Taliban leadership threatens U.S. allies

Afghanistan regime vows to attack nations that assist retaliation

`Extraordinary danger'

Terrorism Strikes America

September 16, 2001|By Frank Langfitt | Frank Langfitt,SUN FOREIGN STAFF

ISLAMABAD, Pakistan -- Afghanistan's ruling Taliban regime said yesterday it would wage war on any nation that helped the United States retaliate against it after Tuesday's terrorist attack in New York and Washington.

The warning, issued by the Taliban embassy here, appeared designed to intimidate other Islamic states into refusing to aid the United States, especially Afghanistan's neighbor and longtime ally, Pakistan.

"If neighboring or regional countries, particularly Islamic countries, gave a positive response to American demand for military bases, it would spark off extraordinary danger," said the ambassador to Pakistan, Mullah Abdul Salam Zaeef, reading from a statement.

"Similarly, if any neighboring country gave territorial way or airspace to U.S.A. against our land, it would draw us into a war."

Osama bin Laden's protector

American officials have said the prime suspect in last week's attack, which left thousands dead, is wealthy Saudi exile Osama bin Laden, whom Afghanistan's Taliban have protected for years.

The Taliban have refused to turn him over, saying that he didn't have the technological means to organize such a coordinated strike with trained pilots and hijacked planes.

In yesterday's statement, Taliban leaders insisted that they were not singling out Pakistan for potential punishment, but were threatening "any" country.

Pakistani Foreign Minister Abdul Sattar tried to gloss over the Taliban threat. "We have had a very strong relationship of solidarity with Afghanistan," Sattar said at a news conference.

Pakistan's role unclear

His statement could not obscure the fact that Pakistan must at some point explain who it will back in the looming confrontation between the United States and Afghanistan.

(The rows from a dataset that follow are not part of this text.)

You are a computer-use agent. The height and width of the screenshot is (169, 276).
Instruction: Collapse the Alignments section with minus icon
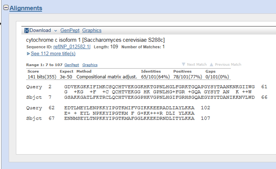click(x=6, y=8)
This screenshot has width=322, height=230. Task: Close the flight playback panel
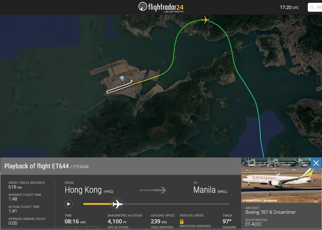pos(316,163)
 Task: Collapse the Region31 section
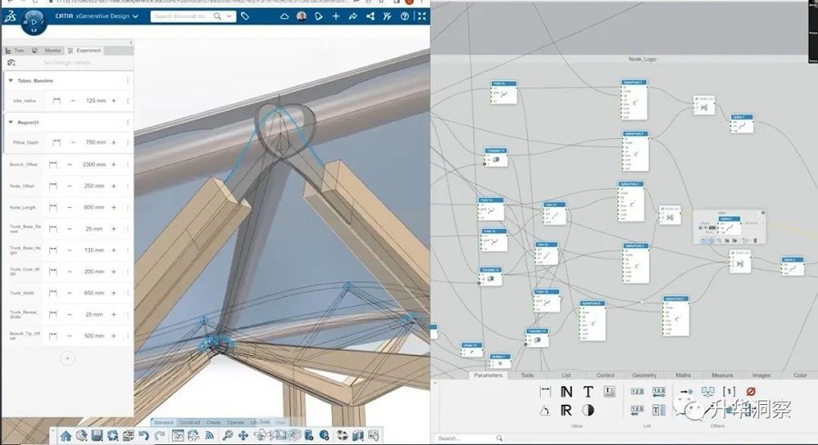tap(11, 122)
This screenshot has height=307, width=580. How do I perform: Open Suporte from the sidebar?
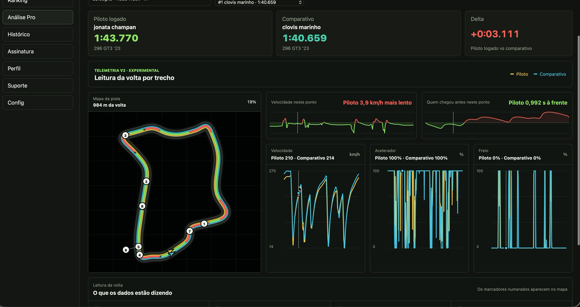pos(38,85)
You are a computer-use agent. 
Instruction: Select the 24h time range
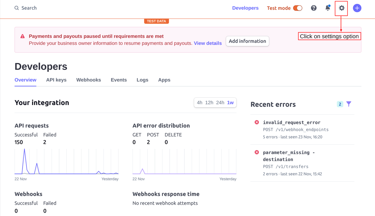tap(220, 103)
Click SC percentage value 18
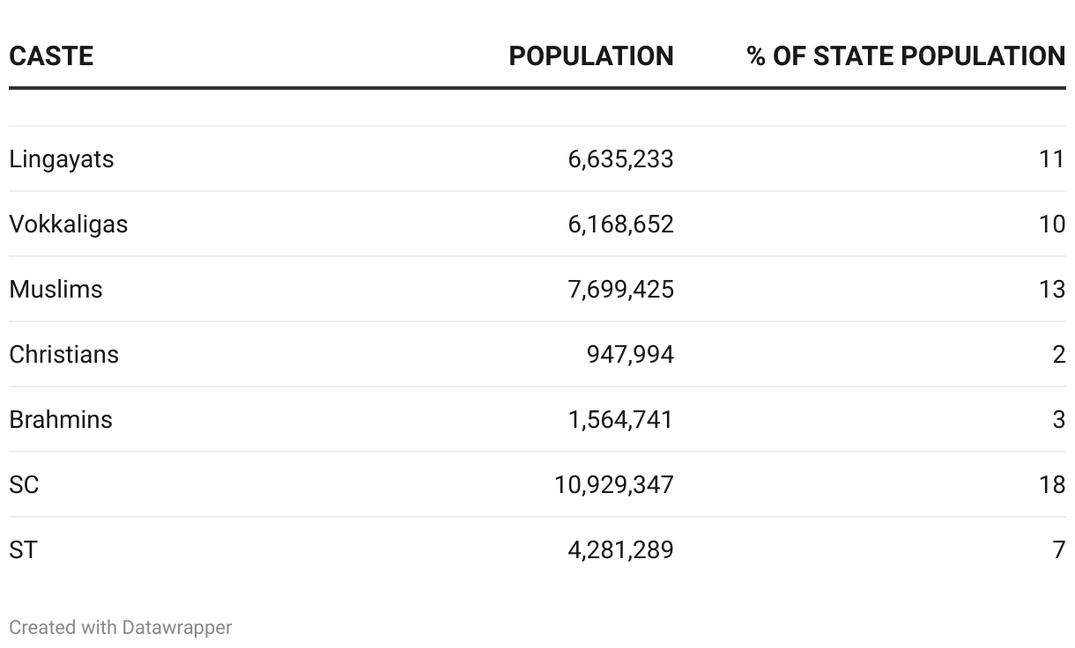The height and width of the screenshot is (648, 1075). (1051, 485)
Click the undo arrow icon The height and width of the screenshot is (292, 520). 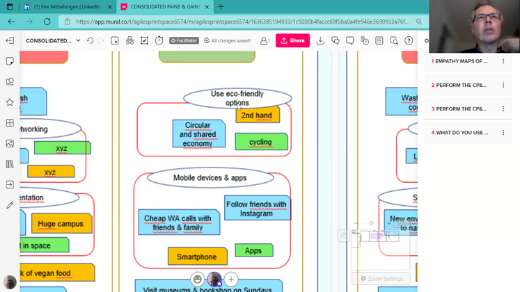point(90,41)
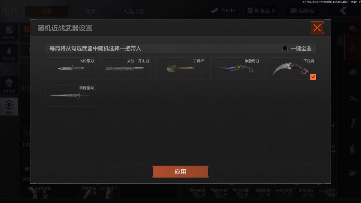
Task: Enable the 一键全选 select-all checkbox
Action: pyautogui.click(x=284, y=48)
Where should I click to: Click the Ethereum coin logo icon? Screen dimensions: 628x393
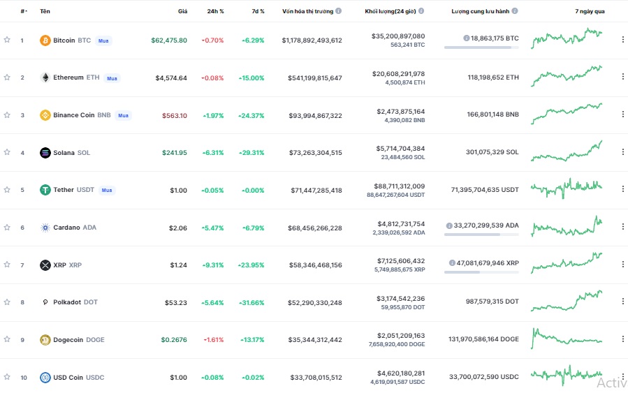[45, 77]
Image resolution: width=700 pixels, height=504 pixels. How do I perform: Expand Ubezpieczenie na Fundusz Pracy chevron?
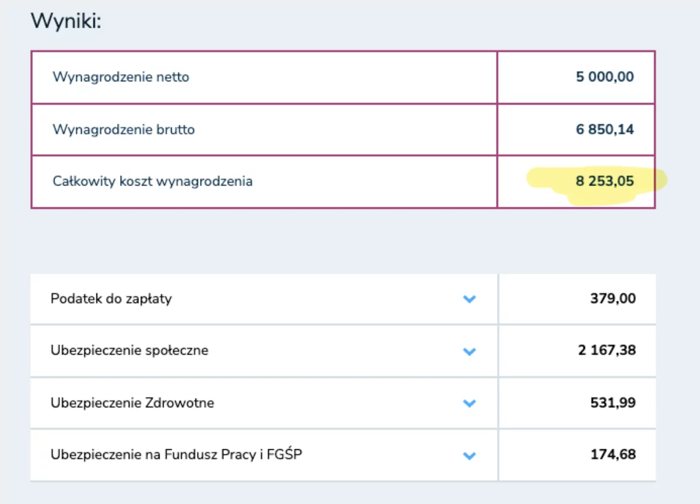[x=469, y=456]
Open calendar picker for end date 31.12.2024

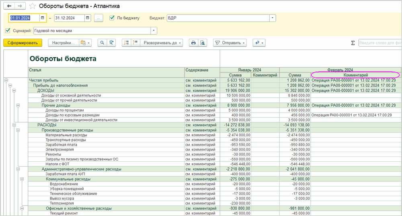[x=87, y=18]
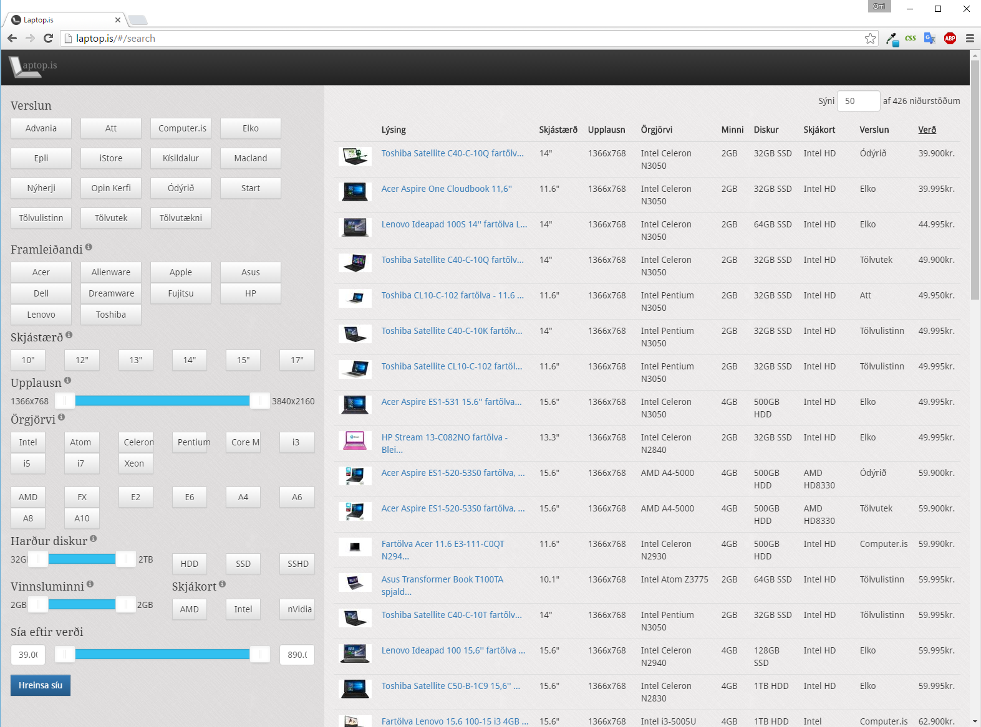Click the Upplausn slider right handle

(259, 401)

So far, all signs point to the United States.

Sattar said his government would comply with all United Nations resolutions to combat "international terrorism," but refused to say whether it would agree to Washington's list of demands.

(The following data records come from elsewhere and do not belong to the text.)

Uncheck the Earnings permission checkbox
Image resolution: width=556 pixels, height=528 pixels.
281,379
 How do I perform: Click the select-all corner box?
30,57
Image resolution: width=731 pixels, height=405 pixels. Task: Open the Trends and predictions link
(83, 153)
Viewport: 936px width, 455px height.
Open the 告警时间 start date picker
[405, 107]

"The situation is clearly complex," he said. "Pakistan will discuss the matter with the government of Afghanistan to clarify this matter."

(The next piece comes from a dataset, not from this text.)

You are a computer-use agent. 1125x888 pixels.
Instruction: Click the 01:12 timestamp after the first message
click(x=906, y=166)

The United States has reportedly asked Pakistan to allow flights over its territory. It also wants Pakistan to close its 1,500-mile border with Afghanistan and shut off the fuel supply to Afghanistan.

If the United States attacked Afghanistan, it would be practically impossible for Taliban soldiers to effectively attack another nation with a conventional force.

The greater risk is that Afghanistan would respond with terrorism. Pakistan is home to more than 2 million Afghan refugees, who could carry out attacks inside Pakistan out of anger and frustration.

"Who can stop the Taliban?" said a telecommunications worker last week, who asked that his name not be used. "If they can attack the safest nation in the world, Pakistan will be a piece of cake."

Yesterday, the Taliban told the few foreigners still there to leave for their own safety. Most foreign aid workers have already fled from Afghanistan, fearful of being targeted by the population.